Management software that uses pre-defined policies vastly simplifies SDDC operations. All applications - wherever they're located - can be centrally monitored and managed. Different kinds of workloads (VMs or containers, for example) can be set up, run, and managed in different kinds of environment - physical, virtual, or cloud - using the same management software. And with automation, far fewer people are needed to do this.
Physical Data Centers
Every bit of information that you access on a device is the result of a transfer of data between where the information is processed and stored, and the device to which the data is sent. Whether you're searching for a good restaurant or the best price on a textbook, the information you find comes from a website that hosts its content in a data center. Today, most people rely on the internet to get the majority of their information about the world around them, and most companies rely on it to reach a good proportion of their customers. This is why efficiency and agility in data centers are so vital.

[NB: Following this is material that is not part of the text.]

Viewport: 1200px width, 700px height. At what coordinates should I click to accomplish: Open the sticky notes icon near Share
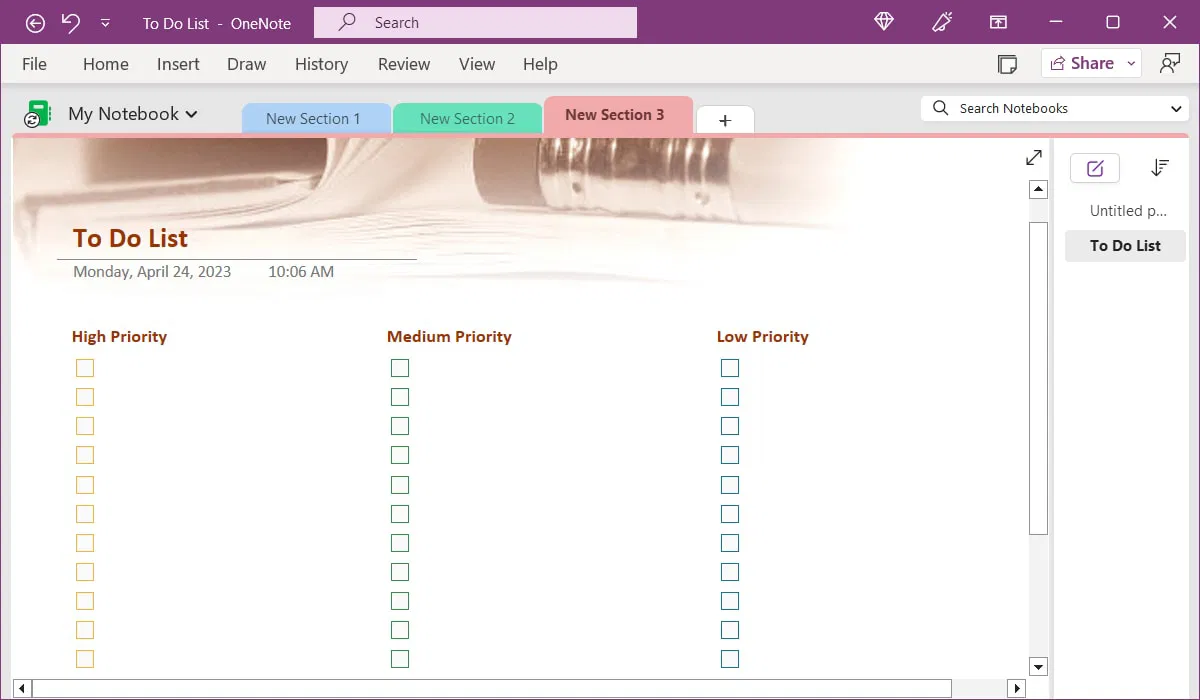click(x=1007, y=63)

Data centers are often presumed to be large warehouse-sized structures owned by a large corporation or a government, but they can also be set up on-site by small businesses and companies themselves. These data centers house computer systems, called servers, that are used to share or compute data for clients such as a smartphone user or a business website faster than a regular computer could.
Data center infrastructure consists of three main components: compute systems (a server or host), storage devices, and networks. In a physical data center, this will all be hardware, and massive amounts of it are needed for all the data currently in circulation. It was estimated in 2016, for example, that Google had 2.5 million servers at the time.
Effective management means monitoring data availability, capacity, and performance, and providing robust data security (as well as power management, effective cooling systems, and security measures).
As mentioned in the last section, physical data centers are inflexible. They’re also costly to maintain with multiple manual processes and disconnected operations. Even with compute and storage virtualization, applications are still linked to the physical network infrastructure. Without network virtualization, data center operations will remain very manual, and therefore slow and expensive.